Because of the special treatment and large sums of money spent on high potential development, it is important that organisations select the right high potentials. Most high potential identification systems fall into three major categories, which include (a) managers’ judgements; (b) leveraging personality and mental abilities data; and (c) combining the ability to build teams with personality and mental abilities results.
The most common method for determining potential involves managers’ judgements. Leaders are asked to identify those with the most potential in their business units or functions, and candidates are then reviewed with fellow leaders in calibration meetings. There are two major problems with this approach. First, as Peter Drucker pointed out over 20 years ago, managers are lousy judges of talent. It turns out that loyalty, self-confidence, and strategic sucking up are bigger factors than talent for many high potential lists. Because incompetence begets incompetence, this is more likely to happen when those making high potential picks are in their roles for precisely the same reasons. Second, because of conflict avoidance and the unfamiliarity of candidates from other functions, most calibration meetings tend to be back slapping affairs rather than serious discussions of talent.

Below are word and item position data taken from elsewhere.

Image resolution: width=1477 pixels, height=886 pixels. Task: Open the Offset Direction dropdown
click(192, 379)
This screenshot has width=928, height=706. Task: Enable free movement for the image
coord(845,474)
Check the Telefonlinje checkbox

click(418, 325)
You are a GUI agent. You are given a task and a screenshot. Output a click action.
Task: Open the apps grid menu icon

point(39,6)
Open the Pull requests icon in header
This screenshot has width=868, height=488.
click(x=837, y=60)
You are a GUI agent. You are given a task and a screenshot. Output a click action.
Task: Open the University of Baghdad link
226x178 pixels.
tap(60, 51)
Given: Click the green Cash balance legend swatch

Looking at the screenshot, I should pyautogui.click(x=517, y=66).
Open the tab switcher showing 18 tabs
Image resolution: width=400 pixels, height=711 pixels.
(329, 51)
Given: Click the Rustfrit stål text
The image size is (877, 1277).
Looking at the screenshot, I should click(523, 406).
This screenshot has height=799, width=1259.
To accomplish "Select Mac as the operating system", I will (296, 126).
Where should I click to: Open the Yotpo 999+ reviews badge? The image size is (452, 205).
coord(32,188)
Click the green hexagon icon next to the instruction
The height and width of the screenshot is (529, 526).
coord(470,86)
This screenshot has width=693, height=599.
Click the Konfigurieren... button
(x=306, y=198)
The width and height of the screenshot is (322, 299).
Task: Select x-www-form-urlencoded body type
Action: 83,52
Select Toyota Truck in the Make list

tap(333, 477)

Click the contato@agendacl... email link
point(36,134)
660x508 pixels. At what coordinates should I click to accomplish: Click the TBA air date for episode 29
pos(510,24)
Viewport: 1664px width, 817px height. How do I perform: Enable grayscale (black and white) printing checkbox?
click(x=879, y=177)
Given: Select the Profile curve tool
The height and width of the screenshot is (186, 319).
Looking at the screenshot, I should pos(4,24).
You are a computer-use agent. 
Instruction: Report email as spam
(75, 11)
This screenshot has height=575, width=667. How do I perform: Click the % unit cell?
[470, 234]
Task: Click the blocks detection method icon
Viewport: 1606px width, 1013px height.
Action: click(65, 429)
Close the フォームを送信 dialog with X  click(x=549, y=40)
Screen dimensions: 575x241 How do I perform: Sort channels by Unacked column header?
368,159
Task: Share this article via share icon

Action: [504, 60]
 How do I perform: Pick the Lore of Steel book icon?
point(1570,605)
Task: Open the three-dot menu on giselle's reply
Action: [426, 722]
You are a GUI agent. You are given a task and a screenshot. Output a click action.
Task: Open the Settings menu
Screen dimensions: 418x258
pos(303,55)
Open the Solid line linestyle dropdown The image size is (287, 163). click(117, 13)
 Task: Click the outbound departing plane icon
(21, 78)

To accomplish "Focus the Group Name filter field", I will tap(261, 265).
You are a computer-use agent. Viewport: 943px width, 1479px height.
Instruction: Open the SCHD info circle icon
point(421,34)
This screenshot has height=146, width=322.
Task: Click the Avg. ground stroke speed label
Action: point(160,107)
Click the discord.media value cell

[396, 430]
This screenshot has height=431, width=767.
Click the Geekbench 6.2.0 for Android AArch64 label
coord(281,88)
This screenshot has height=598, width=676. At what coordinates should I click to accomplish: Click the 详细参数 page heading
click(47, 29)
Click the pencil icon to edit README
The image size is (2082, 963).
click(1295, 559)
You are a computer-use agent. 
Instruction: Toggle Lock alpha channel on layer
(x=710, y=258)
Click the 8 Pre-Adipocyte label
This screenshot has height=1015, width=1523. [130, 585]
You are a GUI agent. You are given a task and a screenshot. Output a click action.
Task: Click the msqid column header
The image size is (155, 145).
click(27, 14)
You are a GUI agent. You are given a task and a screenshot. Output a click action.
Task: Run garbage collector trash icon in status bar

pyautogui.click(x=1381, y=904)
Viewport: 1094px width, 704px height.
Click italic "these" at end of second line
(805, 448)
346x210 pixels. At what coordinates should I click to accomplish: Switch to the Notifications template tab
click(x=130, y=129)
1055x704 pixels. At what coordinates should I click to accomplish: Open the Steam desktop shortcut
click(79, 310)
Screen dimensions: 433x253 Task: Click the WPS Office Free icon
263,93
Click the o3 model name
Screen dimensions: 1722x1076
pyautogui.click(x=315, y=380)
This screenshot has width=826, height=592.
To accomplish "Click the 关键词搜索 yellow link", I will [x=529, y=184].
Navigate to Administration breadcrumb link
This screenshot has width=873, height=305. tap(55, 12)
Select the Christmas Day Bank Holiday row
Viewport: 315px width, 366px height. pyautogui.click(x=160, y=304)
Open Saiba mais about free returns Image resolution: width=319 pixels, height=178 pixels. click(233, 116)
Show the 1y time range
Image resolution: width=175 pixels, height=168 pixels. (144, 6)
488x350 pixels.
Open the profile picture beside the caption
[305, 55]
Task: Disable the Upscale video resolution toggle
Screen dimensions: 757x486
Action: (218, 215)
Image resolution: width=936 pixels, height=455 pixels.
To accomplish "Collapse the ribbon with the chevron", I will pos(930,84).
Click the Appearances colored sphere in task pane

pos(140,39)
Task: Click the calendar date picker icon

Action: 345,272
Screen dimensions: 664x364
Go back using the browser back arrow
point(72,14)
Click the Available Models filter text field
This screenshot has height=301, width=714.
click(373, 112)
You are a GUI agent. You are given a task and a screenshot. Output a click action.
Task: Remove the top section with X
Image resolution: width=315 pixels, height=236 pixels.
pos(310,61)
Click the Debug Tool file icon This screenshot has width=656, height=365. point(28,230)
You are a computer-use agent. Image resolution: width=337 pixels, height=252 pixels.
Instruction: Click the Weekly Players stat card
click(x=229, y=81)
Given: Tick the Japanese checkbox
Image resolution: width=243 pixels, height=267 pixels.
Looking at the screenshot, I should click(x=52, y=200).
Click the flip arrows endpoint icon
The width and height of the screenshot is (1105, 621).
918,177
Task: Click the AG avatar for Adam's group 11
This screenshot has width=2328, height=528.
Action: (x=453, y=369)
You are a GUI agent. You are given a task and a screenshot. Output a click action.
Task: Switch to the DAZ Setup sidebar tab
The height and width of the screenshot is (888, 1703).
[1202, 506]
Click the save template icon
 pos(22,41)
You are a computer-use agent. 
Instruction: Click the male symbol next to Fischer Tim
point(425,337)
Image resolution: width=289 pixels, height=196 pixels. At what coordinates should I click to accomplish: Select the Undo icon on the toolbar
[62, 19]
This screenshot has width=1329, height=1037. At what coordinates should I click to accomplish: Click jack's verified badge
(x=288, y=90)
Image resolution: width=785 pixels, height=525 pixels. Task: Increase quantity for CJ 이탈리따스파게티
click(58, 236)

Another way to determine leadership potential is to evaluate candidates’ personality and mental abilities. Research shows these assessments can tell organisations whether candidates have the right stuff to assume key leadership positions: smart, ambitious, self-confident, resilient, goal-oriented, and hard-working individuals who get along well with others tend to be more effective leaders than those who are lazy, difficult to get along with, or have problems making decisions. Using data makes for better high potential selection decisions, and this approach also can identify individuals who may not make managers’ short lists but turn out to have real talent for leadership. The two problems with this approach are that managers tend to discount data that runs counter to their beliefs and these two indicators cannot tell whether candidates can actually build teams. The latter is an important consideration, as smart, loyal, and confident suck-ups often do well on personality and mental abilities assessments but end up being lousy leaders because of their inability to build teams.
Because high potential candidates are being groomed for roles where they will need to lead teams and get results through others, we believe it is important to consider the ability to build high performing teams when identifying leadership potential. TQ, or the ability to build high performing teams, is an individual difference variable that can be reliably and accurately measured. Some candidates are good at building teams, whereas others struggle to get staff working together to accomplish common goals.
The combination of personality, mental abilities, and TQ scores can accurately separate the posers from those who can build loyal followings and create cohesive, goal-oriented teams. Managers’ judgements and calibration meetings are still part of this high potential identification methodology, but these occur after the data has been gathered and are available for all to see.
Gordy Curphy is the founder of Curphy Leadership Solutions and the creator of The Rocket Model™, a framework and set of tools for boosting team performance which can be used to diagnose team dynamics, and provide leaders with specific tools and activities to improve team performance.